Physicians should counsel pregnant women on the convenience and effectiveness of immediate, postpartum long-acting reversible contraception in reducing the risk for unintended or short-interval pregnancy, according to new recommendations issued by the American College of Obstetricians and Gynecologists.

The opinion and recommendations, developed by the ACOG Committee on Obstetric Practice, note how postpartum long-acting reversible contraception (LARC) can be beneficial to women, particularly those at highest risk for unplanned or short-interval pregnancy. The authors added that physicians should also counsel patients on the risks for intrauterine device (IUD) expulsion, and the option for implant and alternative methods of contraception.

“Obstetrician-gynecologists and other obstetric care providers should discuss LARC during the antepartum period and counsel all pregnant women about options for immediate postpartum initiation,” Ann E. Borders, MD, MSc, MPH, of the NorthShore University health system, in Illinois, and colleagues wrote. “Education and institutional protocols are needed to raise clinician awareness and to improve access to immediate postpartum LARC insertion.”
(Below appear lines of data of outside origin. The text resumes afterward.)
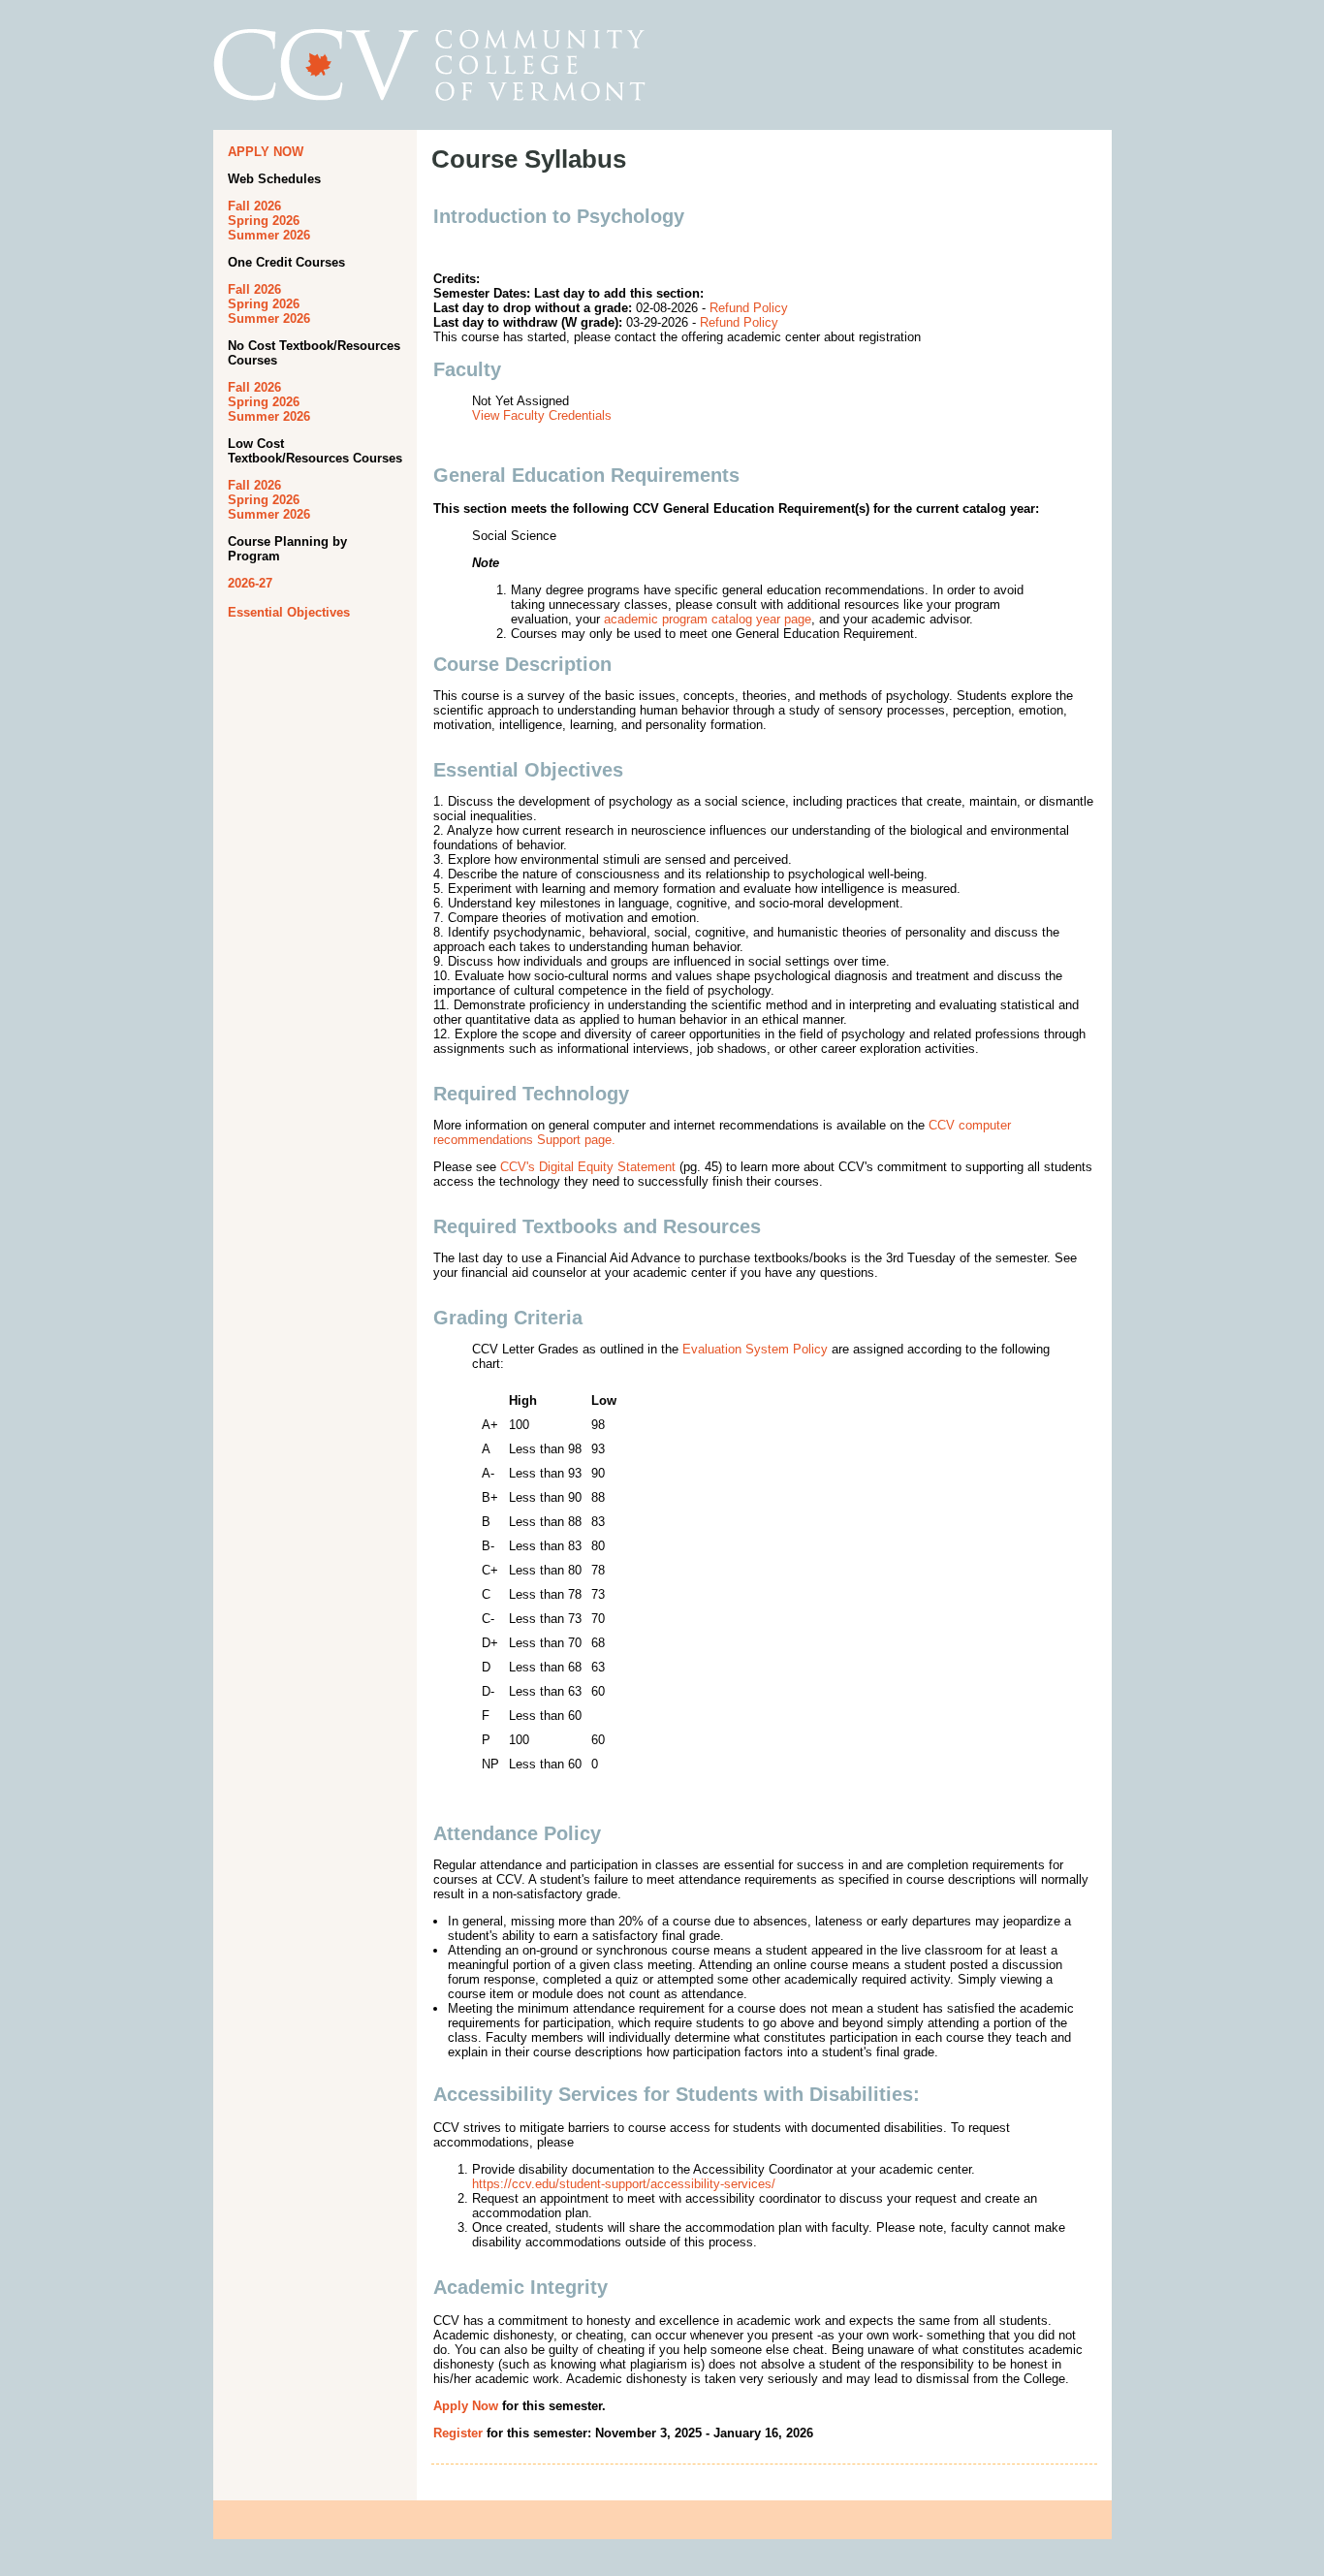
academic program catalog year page (707, 619)
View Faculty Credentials (542, 415)
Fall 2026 (254, 206)
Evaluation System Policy (755, 1349)
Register (458, 2433)
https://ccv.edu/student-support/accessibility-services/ (623, 2184)
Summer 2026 (269, 235)
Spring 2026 (263, 220)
The ACOG’s recommendations, published in Obstetrics & Gynecology, are:

  • Women should receive prenatal counseling regarding immediate postpartum LARC, including guidance on the risks for IUD expulsion, contraindications and alternatives to allow for informed decision making;
  • LARC should be offered as an effective option for postpartum contraception, and care providers should specifically counsel women about their convenience and effectiveness, and the benefits of reducing unintended pregnancy and lengthening intervals between pregnancies;
  • Counseling should include discussions on the increased risk for expulsion, including unrecognized expulsion, in connection with immediate postpartum IUD insertion compared with interval IUD insertion;
  • Care providers should have systems in place to ensure that women who desire LARC can receive it during the comprehensive postpartum visit if immediate postpartum placement did not occur;
  • Care providers and institutions should have the resources to support immediate LARC placement after vaginal and cesarean births, including stocking LARC devices in the labor and delivery unit, and maintaining coding and reimbursement strategies; and
  • Care providers should advocate for appropriate reimbursement for immediate postpartum LARC from public and private insurers.
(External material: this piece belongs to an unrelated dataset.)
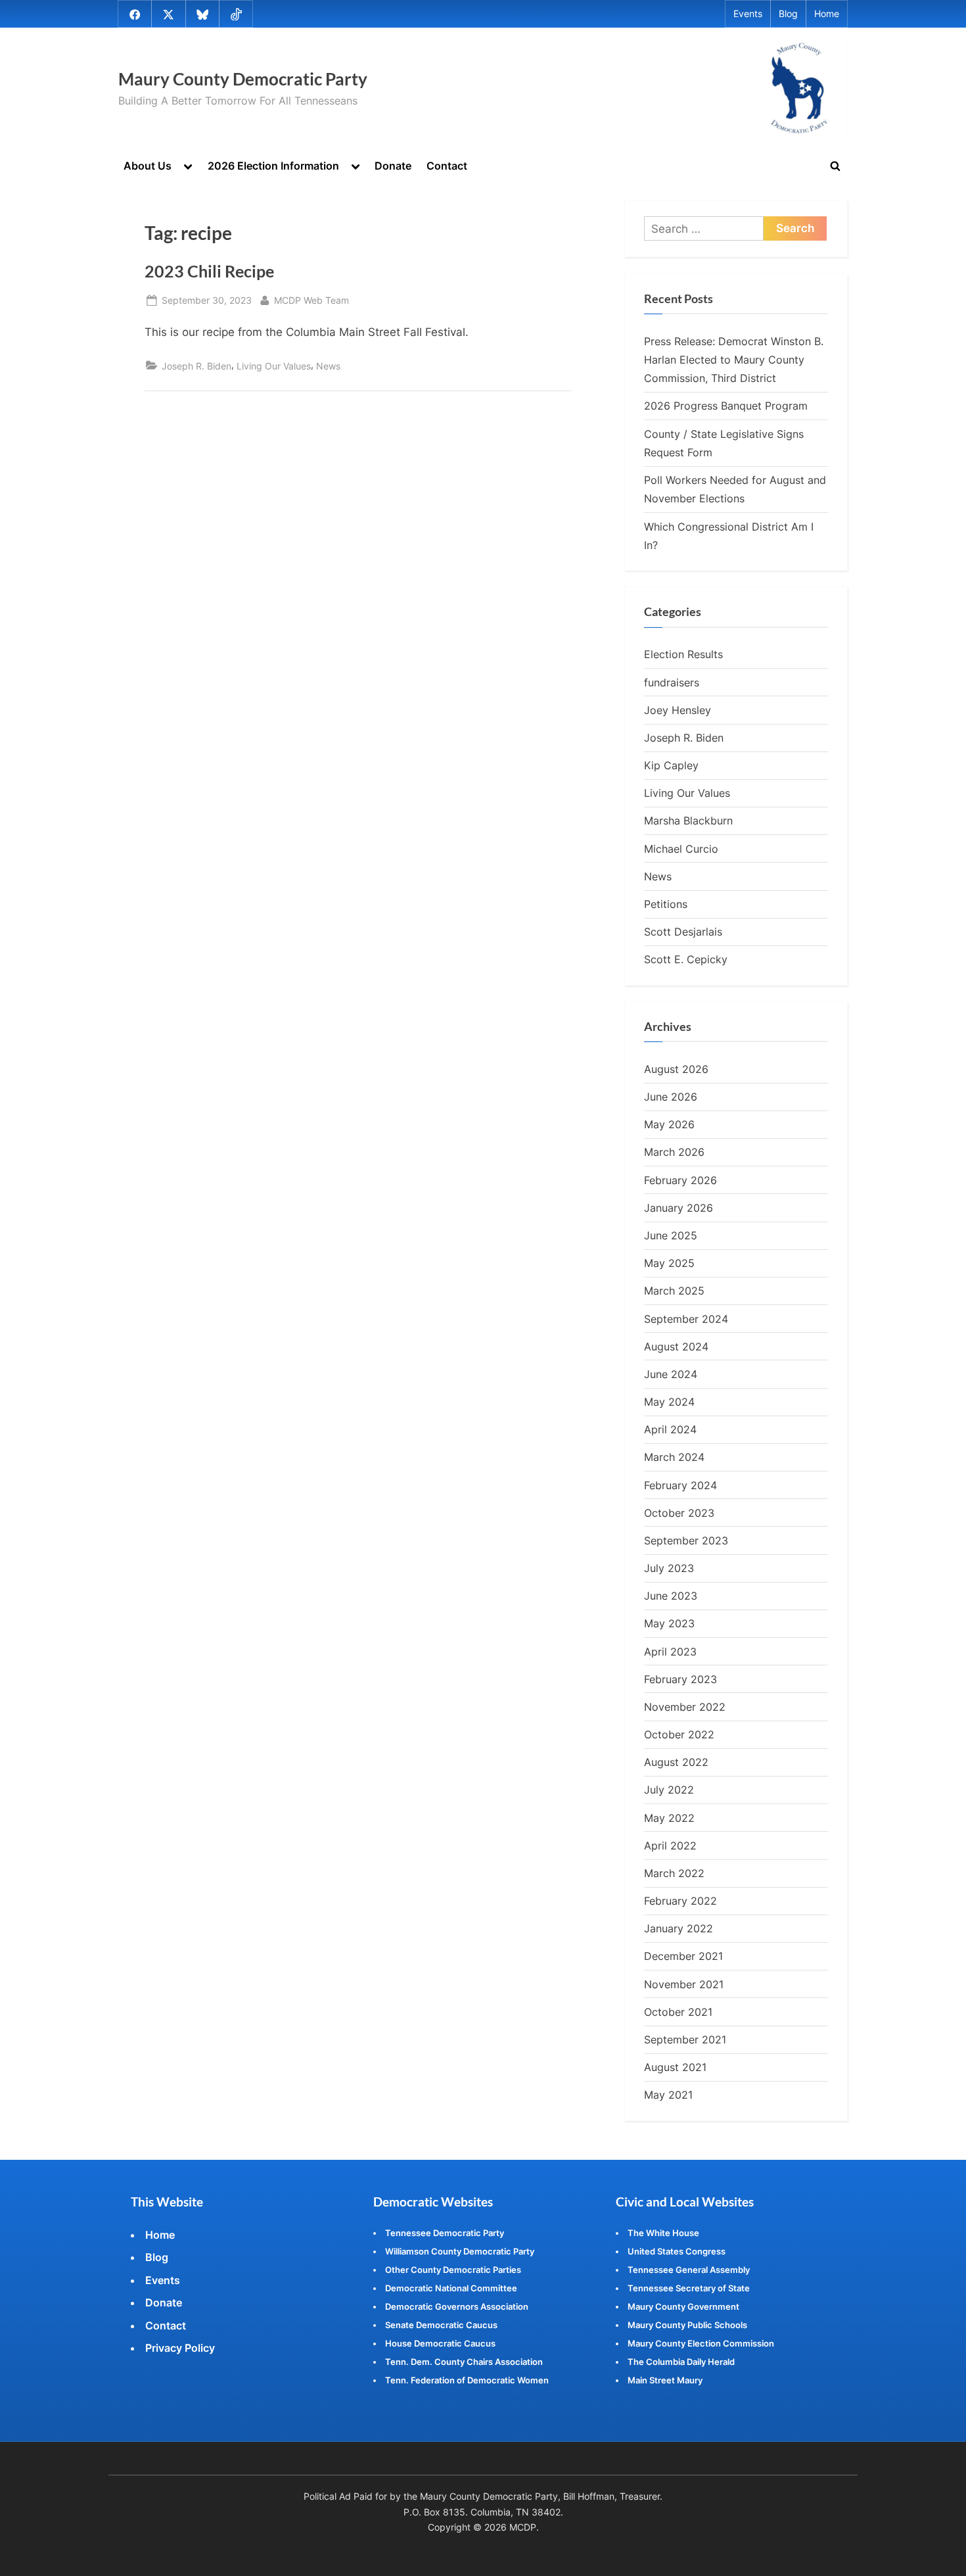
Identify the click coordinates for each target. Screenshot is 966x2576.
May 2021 (668, 2094)
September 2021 (685, 2039)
According to the ACOG, nearly half of all pregnancies in the United States are unplanned. Those at highest risk for unplanned pregnancies are minority women of low socioeconomic status, aged 18 to 24 years.

In addition, although many women may plan to resume or implement a contraceptive method at their postpartum follow-up visit, up to 40% do not attend a follow-up appointment, and never obtain an IUD or alternative contraceptive.

LARC placement in the immediate postpartum period, according to the ACOG recommendations, would reduce barriers women face in securing the appropriate contraceptives in the weeks and months following delivery. – by Jason Laday

Disclosure: The researchers report no relevant financial disclosures.